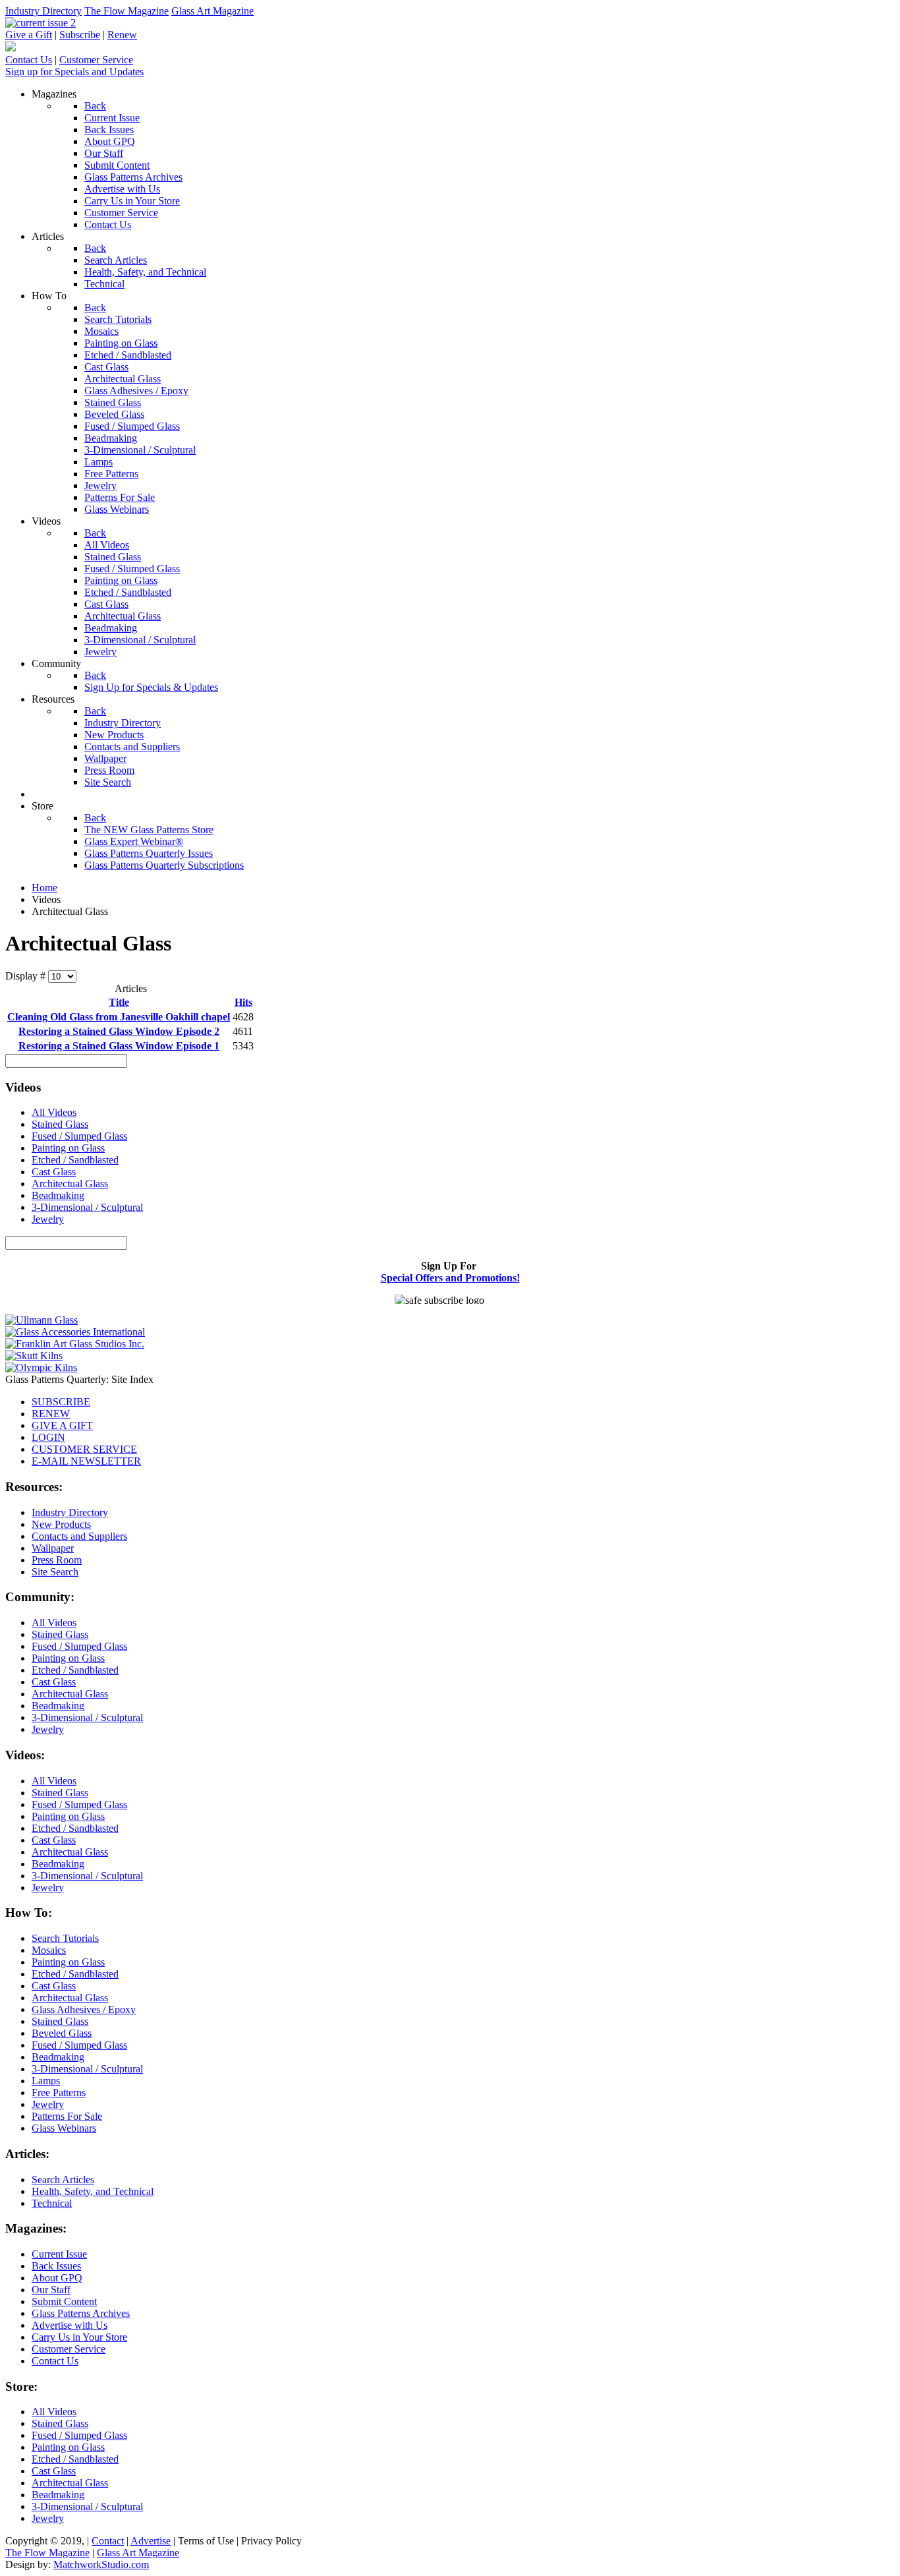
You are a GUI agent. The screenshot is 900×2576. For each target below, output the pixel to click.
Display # (26, 975)
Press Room (57, 1560)
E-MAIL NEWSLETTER (86, 1461)
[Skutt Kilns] (34, 1355)
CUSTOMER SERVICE (84, 1449)
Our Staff (51, 2289)
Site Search (55, 1571)
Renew (122, 34)
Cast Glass (54, 1171)
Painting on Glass (68, 1148)
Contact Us (28, 59)
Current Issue (59, 2254)
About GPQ (57, 2277)
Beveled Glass (62, 2033)
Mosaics (49, 1950)
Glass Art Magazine (212, 10)
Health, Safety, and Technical (93, 2191)
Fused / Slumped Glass (79, 1136)
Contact (108, 2540)
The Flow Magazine (126, 10)
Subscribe (79, 34)
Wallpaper (53, 1548)
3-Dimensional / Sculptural (87, 1207)
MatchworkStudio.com (101, 2564)
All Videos (54, 1112)
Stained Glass (60, 1124)
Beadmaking (58, 1195)
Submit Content (64, 2301)
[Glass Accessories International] (75, 1331)
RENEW (51, 1413)
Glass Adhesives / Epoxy (84, 2009)
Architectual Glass (70, 1183)
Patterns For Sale (67, 2116)
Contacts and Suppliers (79, 1536)
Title (119, 1002)
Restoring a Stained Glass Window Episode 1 (118, 1045)
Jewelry (48, 1219)
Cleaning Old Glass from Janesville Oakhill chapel (118, 1016)
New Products (61, 1524)
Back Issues (56, 2265)
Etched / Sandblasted (75, 1159)
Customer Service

**Required work**. Only exact lines belong in the answer: those from the beginning of the entries above through the line holding "Beadmaking (58, 1195)", with no pictures.

**Finished task**.
You are a GUI agent. The screenshot is 900×2576. For each target below, output the pixel to click.
Display # (26, 975)
Press Room (57, 1560)
E-MAIL NEWSLETTER (86, 1461)
[Skutt Kilns] (34, 1355)
CUSTOMER SERVICE (84, 1449)
Our Staff (51, 2289)
Site Search (55, 1571)
Renew (122, 34)
Cast Glass (54, 1171)
Painting on Glass (68, 1148)
Contact Us (28, 59)
Current Issue (59, 2254)
About GPQ (57, 2277)
Beveled Glass (62, 2033)
Mosaics (49, 1950)
Glass Art Magazine (212, 10)
Health, Safety, and Technical (93, 2191)
Fused / Slumped Glass (79, 1136)
Contact (108, 2540)
The Flow Magazine (126, 10)
Subscribe (79, 34)
Wallpaper (53, 1548)
3-Dimensional / Sculptural (87, 1207)
MatchworkStudio.com (101, 2564)
All Videos (54, 1112)
Stained Glass (60, 1124)
Beadmaking (58, 1195)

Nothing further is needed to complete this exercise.